Control of body weight could be another factor in preserving ovarian function. However, data on the interrelationship between BMI and AMH levels are still debated. In our study, a weak negative correlation between AMH and BMI was observed in all women; this remained significant on multivariate analysis only in hypothyroid women on L-T4, whose BMI was higher. A significant negative correlation between BMI or waist circumference and AMH was reported in a Turkish study involving a small number of women with normal thyroid function and sub-clinical or overt hypothyroidism when they were cumulatively evaluated [26]. Adamska et al. [20] also reported a negative correlation between serum AMH and the percentage of body fat mass, as estimated by bioimpedance analysis, in a group of 39 women with Hashimoto’s thyroiditis, but not in 46 control women. By contrast, no correlation between AMH and BMI was observed in two older studies [11, 18]. Recently, AMH was evaluated in women with polycystic ovarian syndrome, and was found to be significantly and negatively correlated with BMI and waist-to-height ratio [28]. The mechanisms underlying this inverse correlation between AMH and BMI are still unclear, though the impact of insulin resistance on follicular development in PCOS has been speculated [29]. Interestingly, it has been suggested that the inverse relationship between serum levels of AMH and BMI could be the result of hormone dilution due to higher blood volume in women with elevated BMI [20].

For several years, we have sought to define normal TV in our Ligurian population [24]. Moreover, when taking our patients’ history, we routinely ask women if they know the age at which their mothers’ menopause occurred. Consequently, these data are almost always reported in our medical files. Interestingly, in the present study, AMH was significantly related to TV (negatively) and the age of spontaneous menopause in the mother (positively) on multivariate analysis. The former finding could be linked to the time-related reduction in TV on L-T4 treatment [30], and the latter to genetic factors [23]. Only Adamska et al. [20] reported TV in their study on AMH; they found no difference in TV between women with Hashimoto’s thyroiditis and control women of same median age of 26 years, the median value being 10 ml, which is only slightly higher than that found in our women (8 ml). This difference in TV could be explained by the difference in age-range, goitre control by means of L-T4 treatment, and regional differences in iodine intake.

Our study has several limitations.
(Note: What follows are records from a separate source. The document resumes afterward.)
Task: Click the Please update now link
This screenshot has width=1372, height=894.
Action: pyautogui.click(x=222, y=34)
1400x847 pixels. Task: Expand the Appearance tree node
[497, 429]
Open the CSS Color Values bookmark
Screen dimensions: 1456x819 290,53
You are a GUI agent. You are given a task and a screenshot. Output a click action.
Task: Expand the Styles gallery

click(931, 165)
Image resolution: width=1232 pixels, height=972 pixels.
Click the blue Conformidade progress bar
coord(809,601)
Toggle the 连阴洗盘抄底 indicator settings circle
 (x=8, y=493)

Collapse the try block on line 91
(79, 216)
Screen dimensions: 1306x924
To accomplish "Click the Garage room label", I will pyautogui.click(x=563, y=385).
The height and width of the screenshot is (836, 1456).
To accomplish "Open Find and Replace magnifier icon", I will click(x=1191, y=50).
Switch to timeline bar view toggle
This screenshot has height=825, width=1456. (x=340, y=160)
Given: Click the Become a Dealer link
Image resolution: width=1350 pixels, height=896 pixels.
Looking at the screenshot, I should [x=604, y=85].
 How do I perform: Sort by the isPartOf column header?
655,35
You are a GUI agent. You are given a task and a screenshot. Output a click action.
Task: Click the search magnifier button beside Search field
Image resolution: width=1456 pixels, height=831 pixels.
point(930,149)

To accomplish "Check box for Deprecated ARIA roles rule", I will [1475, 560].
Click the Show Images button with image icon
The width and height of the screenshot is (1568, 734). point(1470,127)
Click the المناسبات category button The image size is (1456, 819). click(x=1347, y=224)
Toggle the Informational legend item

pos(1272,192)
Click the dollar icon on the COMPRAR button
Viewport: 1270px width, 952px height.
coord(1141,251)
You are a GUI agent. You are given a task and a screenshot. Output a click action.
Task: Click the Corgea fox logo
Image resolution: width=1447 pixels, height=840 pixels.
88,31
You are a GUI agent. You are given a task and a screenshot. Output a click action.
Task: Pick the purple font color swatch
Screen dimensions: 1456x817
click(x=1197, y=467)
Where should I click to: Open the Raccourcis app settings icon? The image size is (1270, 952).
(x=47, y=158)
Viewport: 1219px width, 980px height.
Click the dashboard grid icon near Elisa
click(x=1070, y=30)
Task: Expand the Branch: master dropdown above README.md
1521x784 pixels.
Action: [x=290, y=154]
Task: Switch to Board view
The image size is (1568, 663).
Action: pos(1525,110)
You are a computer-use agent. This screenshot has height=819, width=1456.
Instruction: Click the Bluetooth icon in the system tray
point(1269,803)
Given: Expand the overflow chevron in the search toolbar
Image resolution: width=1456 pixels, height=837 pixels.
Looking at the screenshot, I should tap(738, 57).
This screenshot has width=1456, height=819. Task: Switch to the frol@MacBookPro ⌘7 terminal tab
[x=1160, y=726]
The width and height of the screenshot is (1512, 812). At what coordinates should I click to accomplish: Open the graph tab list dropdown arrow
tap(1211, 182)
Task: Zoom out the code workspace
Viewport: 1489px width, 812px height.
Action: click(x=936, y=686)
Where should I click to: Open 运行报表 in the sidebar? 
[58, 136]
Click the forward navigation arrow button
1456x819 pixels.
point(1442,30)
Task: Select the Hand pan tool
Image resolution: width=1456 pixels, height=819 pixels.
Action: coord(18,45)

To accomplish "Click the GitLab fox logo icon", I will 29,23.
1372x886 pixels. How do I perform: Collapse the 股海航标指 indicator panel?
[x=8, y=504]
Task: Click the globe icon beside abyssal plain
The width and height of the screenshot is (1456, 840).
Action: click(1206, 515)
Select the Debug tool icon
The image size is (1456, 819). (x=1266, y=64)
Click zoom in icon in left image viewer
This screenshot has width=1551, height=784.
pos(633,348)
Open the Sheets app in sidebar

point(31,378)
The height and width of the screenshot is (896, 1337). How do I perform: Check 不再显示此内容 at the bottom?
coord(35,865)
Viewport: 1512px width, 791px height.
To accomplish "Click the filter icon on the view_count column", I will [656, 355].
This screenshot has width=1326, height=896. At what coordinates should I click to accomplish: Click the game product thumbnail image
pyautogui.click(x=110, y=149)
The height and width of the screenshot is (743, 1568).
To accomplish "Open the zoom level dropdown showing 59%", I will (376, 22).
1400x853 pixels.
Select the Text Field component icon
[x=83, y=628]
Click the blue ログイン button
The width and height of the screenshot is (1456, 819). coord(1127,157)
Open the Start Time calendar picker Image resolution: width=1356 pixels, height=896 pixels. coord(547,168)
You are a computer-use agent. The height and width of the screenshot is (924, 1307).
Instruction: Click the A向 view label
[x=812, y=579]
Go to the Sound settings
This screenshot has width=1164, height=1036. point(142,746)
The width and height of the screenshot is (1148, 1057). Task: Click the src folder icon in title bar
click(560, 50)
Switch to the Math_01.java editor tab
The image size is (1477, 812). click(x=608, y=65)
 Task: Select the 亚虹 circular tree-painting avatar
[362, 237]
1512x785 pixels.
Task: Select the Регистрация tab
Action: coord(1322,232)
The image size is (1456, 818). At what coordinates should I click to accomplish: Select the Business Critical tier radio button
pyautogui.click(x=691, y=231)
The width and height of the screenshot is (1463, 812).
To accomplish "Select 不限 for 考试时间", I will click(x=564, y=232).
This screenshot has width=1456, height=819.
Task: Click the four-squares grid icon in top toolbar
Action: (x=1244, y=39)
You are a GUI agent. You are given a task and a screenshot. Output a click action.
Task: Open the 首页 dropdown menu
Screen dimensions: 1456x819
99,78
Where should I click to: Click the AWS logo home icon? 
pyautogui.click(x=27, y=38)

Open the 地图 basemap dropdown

The first lies in the relatively small number of women involved and the retrospective design, which made it impossible to assess any temporal relationship between AMH and thyroid function/autoimmunity. In addition, as our women were recruited in a single centre, a selection bias cannot be excluded. Endocrinological diagnoses in our women were heterogeneous (e.g. possible high AMH levels in PCOS patients) and factors other than thyroid function and autoimmunity may have influenced AMH levels. Finally, as our study did not include a group of women with untreated sub-clinical/overt hypothyroid, we cannot exclude the possibility that untreated hypothyroidism (i.e. elevated TSH levels) may be involved in the decline of AMH in women of reproductive age.

The strength of this study is that it evaluated AMH levels and thyroid parameters in a local endocrinological setting in several clinical endocrine conditions, and not only in women undergoing ART procedures.

In conclusion, in our cohort of women, age proved to be a better predictor of AMH levels than any of the other factors linked to thyroid function and autoimmunity. Our data do not support the hypothesis that sub-clinical hypothyroidism and/or autoimmunity are associated with decreased ovarian reserve. The role of BMI and thyroid volume should be better defined in a larger number of cases, in order to obtain conclusive data. Moreover, further research is needed in order to investigate thyroidal mechanisms that regulate AMH secretion and the ovarian reserve, even though two systematic reviews have recently been published [31, 32]. Finally, thorough endocrinological-metabolic evaluation should be carried out in order to facilitate the achievement of fertility when reproduction is desired [33].